The task
Your copy should contain exactly the lines from the start of the listing through the line that holds "Task: Click the Just-in-time code snippet", and no pictures.

### Given records

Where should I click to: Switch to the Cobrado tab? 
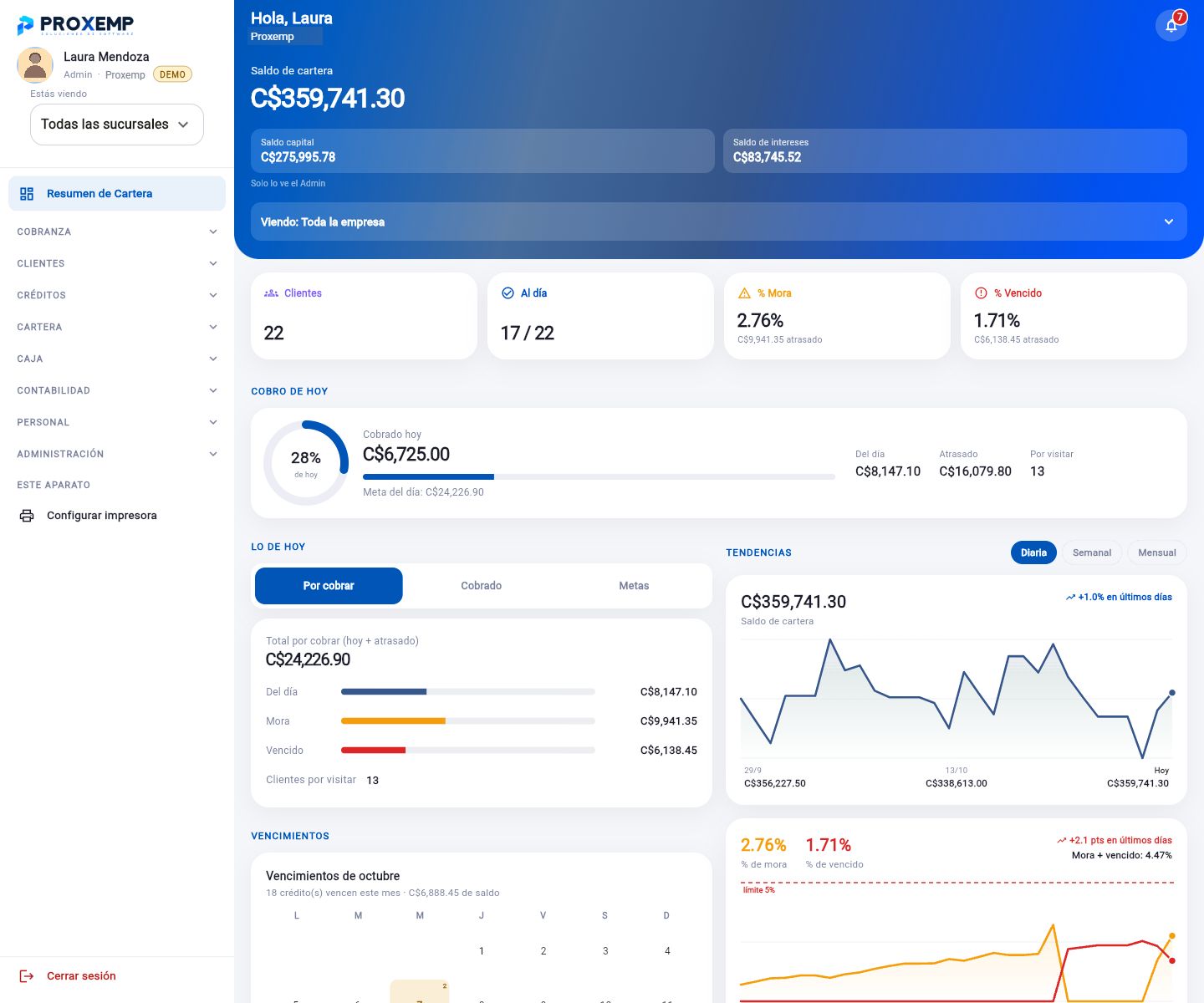pos(482,586)
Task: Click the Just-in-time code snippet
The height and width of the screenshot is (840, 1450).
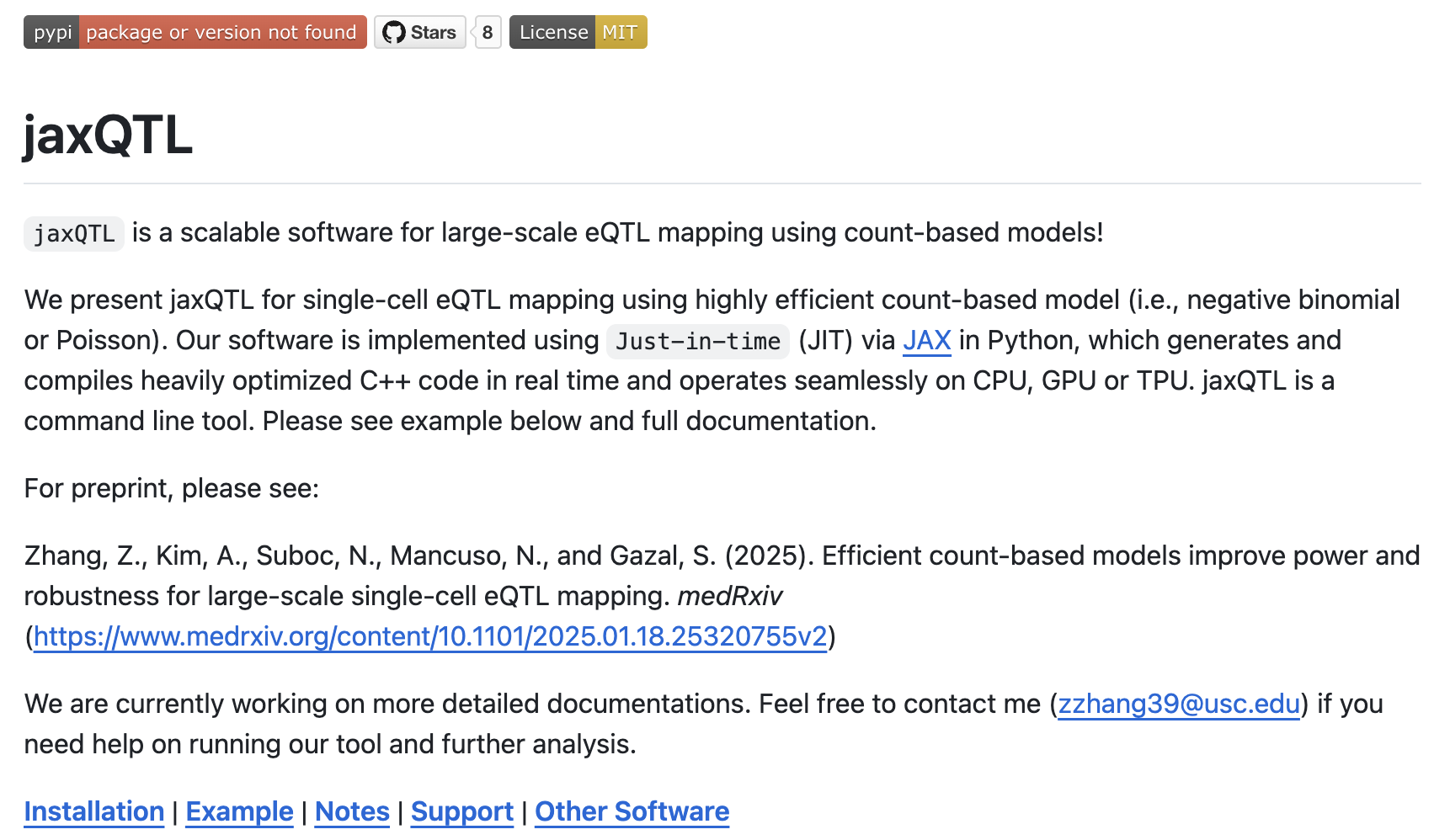Action: (x=698, y=341)
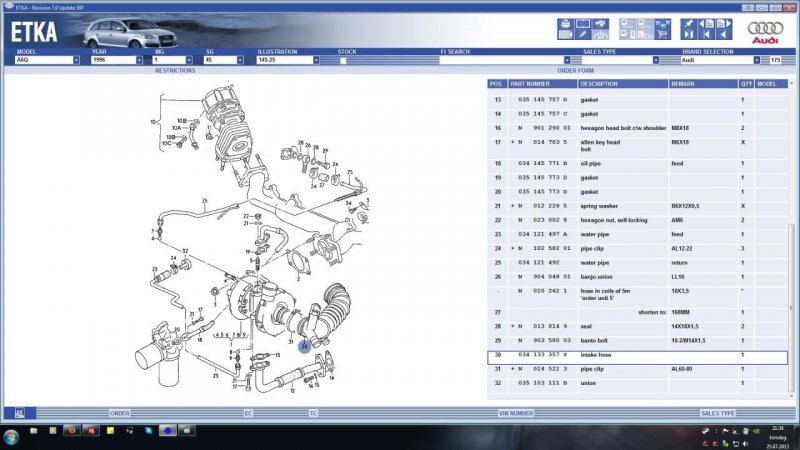Viewport: 800px width, 450px height.
Task: Click part number 035 103 111 B
Action: pos(542,384)
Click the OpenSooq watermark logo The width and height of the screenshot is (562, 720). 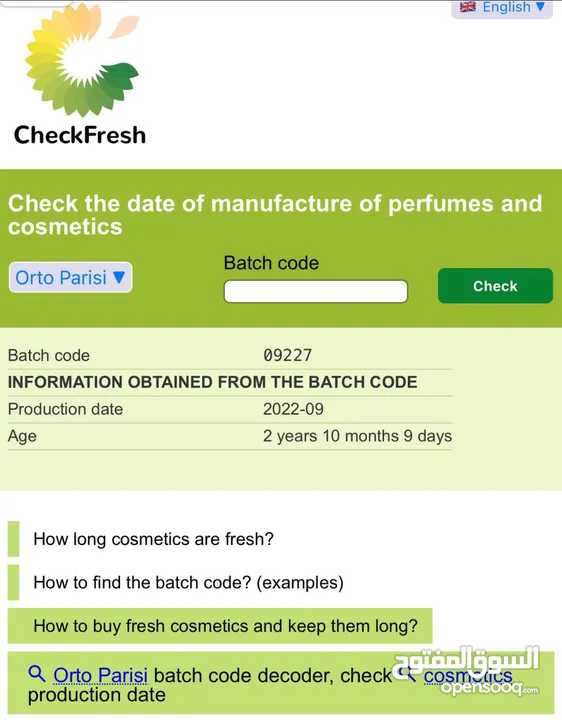click(466, 670)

######

Exercise output
Where should I click to: Switch to the Cobrado tab? 
pos(482,586)
Task: Click the Just-in-time code snippet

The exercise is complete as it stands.